───── Supplied records ─────

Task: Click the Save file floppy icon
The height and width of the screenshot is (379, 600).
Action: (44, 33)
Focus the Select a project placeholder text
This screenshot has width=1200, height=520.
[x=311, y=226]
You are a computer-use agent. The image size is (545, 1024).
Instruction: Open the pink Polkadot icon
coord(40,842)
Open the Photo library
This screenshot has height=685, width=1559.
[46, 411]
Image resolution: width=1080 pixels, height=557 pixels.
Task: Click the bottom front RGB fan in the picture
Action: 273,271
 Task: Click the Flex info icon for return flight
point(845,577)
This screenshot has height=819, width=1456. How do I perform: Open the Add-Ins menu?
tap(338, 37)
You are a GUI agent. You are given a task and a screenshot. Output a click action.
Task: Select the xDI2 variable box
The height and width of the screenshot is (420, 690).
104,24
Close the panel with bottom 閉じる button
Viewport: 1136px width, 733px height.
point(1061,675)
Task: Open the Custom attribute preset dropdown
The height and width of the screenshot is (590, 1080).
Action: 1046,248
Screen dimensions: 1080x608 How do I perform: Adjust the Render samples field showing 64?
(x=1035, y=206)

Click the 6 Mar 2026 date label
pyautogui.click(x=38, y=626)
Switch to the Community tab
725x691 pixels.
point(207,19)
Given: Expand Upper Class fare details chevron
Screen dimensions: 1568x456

─────

Return exactly the lines from the beginning of the data above through the one containing "Open the Photo library", please. Include both end lines and add nothing else.

- **Answer to the problem**
Task: Click the Save file floppy icon
The height and width of the screenshot is (379, 600).
Action: (44, 33)
Focus the Select a project placeholder text
This screenshot has width=1200, height=520.
[x=311, y=226]
You are a computer-use agent. The image size is (545, 1024).
Instruction: Open the pink Polkadot icon
coord(40,842)
Open the Photo library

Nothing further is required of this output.